- _Provided material_
— BEGIN —

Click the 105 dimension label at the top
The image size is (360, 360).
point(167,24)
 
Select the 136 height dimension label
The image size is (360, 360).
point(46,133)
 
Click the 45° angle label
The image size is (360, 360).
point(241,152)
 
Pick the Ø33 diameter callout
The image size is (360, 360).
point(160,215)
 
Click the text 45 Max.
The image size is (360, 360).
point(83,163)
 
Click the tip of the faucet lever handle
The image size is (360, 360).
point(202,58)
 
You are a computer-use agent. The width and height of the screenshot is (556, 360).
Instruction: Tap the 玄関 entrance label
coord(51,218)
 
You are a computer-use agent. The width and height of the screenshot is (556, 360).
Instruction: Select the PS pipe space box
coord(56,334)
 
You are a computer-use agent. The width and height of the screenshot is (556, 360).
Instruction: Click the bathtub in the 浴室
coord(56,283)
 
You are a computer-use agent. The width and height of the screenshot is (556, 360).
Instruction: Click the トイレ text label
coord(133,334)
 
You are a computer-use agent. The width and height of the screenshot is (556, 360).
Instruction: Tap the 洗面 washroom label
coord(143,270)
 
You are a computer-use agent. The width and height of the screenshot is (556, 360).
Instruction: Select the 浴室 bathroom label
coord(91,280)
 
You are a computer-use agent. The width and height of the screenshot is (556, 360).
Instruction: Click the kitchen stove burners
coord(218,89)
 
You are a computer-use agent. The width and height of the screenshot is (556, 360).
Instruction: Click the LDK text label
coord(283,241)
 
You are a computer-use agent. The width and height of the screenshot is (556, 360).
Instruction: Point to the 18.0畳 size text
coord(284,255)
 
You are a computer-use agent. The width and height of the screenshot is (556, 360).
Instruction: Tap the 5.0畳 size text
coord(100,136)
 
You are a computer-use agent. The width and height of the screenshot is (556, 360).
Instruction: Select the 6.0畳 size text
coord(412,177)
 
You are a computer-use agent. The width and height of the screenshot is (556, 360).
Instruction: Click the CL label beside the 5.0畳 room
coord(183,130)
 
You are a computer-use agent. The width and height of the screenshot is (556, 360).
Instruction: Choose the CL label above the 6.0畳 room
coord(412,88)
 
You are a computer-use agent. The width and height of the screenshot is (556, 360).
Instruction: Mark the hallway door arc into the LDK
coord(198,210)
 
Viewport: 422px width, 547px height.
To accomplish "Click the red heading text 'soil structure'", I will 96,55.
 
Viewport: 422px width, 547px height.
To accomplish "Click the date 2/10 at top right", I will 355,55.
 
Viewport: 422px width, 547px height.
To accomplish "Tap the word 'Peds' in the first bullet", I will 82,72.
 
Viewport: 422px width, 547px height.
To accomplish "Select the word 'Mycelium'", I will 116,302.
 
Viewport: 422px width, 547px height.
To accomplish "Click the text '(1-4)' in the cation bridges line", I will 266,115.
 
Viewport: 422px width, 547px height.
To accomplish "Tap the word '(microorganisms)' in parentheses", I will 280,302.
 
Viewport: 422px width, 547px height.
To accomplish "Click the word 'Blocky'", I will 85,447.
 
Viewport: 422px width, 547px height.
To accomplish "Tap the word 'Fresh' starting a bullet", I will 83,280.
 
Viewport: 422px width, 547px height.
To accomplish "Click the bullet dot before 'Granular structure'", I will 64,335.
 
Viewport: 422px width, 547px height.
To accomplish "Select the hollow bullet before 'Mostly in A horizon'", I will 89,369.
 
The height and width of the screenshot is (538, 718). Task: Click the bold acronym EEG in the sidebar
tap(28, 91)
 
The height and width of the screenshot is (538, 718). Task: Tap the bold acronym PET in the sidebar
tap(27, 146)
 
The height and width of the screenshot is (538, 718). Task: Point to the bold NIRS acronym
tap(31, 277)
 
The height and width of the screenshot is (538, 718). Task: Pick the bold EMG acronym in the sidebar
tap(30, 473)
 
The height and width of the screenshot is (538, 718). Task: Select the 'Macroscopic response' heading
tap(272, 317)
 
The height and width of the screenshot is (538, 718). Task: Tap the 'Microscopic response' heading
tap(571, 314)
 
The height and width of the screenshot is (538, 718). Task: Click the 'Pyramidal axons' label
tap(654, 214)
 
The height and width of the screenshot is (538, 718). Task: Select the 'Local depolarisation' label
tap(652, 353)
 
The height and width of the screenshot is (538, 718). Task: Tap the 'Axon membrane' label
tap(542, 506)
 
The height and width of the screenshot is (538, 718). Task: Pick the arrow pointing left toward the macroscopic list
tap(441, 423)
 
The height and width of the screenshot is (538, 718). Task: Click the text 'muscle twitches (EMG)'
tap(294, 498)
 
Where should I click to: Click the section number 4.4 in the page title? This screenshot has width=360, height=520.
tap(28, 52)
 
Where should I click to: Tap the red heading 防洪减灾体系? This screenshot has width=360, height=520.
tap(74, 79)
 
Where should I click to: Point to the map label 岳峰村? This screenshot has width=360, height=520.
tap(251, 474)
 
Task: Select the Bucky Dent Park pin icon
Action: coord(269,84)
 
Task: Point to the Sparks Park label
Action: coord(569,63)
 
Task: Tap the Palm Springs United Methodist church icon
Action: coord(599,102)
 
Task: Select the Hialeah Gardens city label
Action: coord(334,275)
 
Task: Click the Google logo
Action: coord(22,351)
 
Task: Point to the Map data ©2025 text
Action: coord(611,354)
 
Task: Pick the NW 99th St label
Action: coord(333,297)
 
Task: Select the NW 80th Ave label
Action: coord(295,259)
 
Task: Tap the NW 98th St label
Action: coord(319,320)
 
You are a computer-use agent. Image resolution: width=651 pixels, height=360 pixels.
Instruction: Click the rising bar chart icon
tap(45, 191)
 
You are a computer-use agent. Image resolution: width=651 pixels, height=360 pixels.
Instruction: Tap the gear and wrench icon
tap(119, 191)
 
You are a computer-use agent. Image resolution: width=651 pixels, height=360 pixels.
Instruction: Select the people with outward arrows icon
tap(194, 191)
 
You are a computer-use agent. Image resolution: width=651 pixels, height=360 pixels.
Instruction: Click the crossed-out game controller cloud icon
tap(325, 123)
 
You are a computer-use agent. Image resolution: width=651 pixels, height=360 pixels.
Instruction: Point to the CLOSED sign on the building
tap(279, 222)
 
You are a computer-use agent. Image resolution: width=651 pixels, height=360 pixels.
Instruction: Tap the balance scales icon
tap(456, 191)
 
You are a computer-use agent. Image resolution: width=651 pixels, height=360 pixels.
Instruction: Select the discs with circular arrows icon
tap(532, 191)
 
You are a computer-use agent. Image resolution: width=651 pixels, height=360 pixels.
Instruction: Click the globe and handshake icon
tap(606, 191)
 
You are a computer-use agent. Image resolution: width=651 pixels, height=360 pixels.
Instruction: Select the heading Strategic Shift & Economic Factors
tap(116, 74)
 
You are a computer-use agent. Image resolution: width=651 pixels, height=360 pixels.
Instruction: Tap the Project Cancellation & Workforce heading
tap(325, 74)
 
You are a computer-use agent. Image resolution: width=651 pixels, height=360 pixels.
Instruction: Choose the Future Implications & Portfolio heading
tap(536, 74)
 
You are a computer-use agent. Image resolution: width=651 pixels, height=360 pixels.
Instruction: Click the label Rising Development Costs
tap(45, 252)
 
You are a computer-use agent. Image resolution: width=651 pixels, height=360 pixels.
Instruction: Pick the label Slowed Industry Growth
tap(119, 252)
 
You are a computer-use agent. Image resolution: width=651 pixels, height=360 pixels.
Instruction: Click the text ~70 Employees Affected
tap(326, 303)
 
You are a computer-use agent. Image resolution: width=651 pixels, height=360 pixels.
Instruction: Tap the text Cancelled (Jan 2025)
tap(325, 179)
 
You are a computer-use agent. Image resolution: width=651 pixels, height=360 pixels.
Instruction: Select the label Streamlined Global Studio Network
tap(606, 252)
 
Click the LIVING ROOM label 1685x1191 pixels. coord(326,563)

— END —

- _What to produce_
Pick out every line in the listing above that contains the string "sidebar", and copy each one. Match case exactly.

- _Completed exercise_
The height and width of the screenshot is (538, 718). Task: Click the bold acronym EEG in the sidebar
The height and width of the screenshot is (538, 718). Task: Tap the bold acronym PET in the sidebar
The height and width of the screenshot is (538, 718). Task: Pick the bold EMG acronym in the sidebar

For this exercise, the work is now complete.